- PM Malcolm Turnbull called Optus CEO Allen Lew yesterday over problems with live streams of the World Cup.
- Optus has apologised for the glitches and says it should have things fixed now, but is letting SBS screen games for the next two days as a back-up plan.
- The telco appears to have been caught out by the popularity of its service.
Free-to-air TV broadcaster SBS will simulcast all World Cup games for the next two days as a band-aid solution to the problems with the Optus streaming app.
— SBS Australia (@SBS) June 18, 2018
Optus CEO Allen Lew announced the decision on Monday night after Prime Minister Malcolm Turnbull intervened on the issue and contacted the telco boss about the problems with the streaming service.
I have spoken with the Optus CEO, Allen Lew. He assures me he is giving the World Cup streaming problems his personal attention and he believes it will be fixed this evening.
— Malcolm Turnbull (@TurnbullMalcolm) June 18, 2018
“We know Australian football fans are amongst the world’s most passionate, and vocal, and we clearly understand Australia’s passion for this major event, and the frustration that goes along with not being able to watch the event,” Lew said.
“In light of this Optus has announced that it will simulcast the next two nights of 2018 FIFA World Cup matches with SBS.”
The move was welcomed by communications minister Mitch Fifield, who called the decision “sensible”.
— Mitch Fifield (@SenatorFifield) June 18, 2018
SBS managing director Michael Ebeid said that the initial deal was for 48 hours, but the broadcaster was prepared to continue with broadcasts if the problems with the app and website are not fixed.
“We’ll see how it goes over the next two nights and then we’ll together — as partners and broadcasters — we’ll reassess, and if we need to continue we’ll make that decision at the time,” he said.
Lew said “most Optus Sport viewers have had a positive viewing experience”, but also conceded it was “unacceptable” that the app crashed for some.
“I offer an unreserved apology to those customers that have been let down. We have a dedicated team which has been working around the clock to address technical issues where they have occurred,” he said.
“We are confident that we have a solution in place and will be using this time to undertake robust testing of all systems.”

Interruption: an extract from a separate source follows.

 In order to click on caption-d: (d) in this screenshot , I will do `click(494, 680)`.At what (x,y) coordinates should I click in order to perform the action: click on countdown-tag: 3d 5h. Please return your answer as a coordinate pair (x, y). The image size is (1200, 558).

The company also made Fetch Mini boxes available for free to customers “where appropriate”, but that led to further complaints when customers went to Optus retail stores to pick one up and found they’d run out.
Calls for refunds have been resisted so far by the telco.
While SBS had been the host broadcaster for previous World Cups, Optus won the exclusive rights then faced a barrage of complaints as the tournament got underway and subscribers to Optus Sport were met with a series of crashes, connection problems and other issues during the initial games for people trying to watch on a smartphone or tablet.
Optus Sport is charging subscribers $15 for the service and it seems the telco was caught on the hop by just how popular it was.
Optus vice president of regulation and public affairs Andrew Sheridan said “the simultaneous volume was much greater than we had anticipated”.
As a result, with no SBS broadcast for the first time – it has some games – in place, plenty of Australian fans missed seeing Friday’s Egypt v Uruguay match, and the problems continued throughout the weekend, including Sunday night’s Costa Rica v Serbia match.
SBS has the rights to screen all Australian matches, plus some group clashes as well as the finals on free-to-air TV.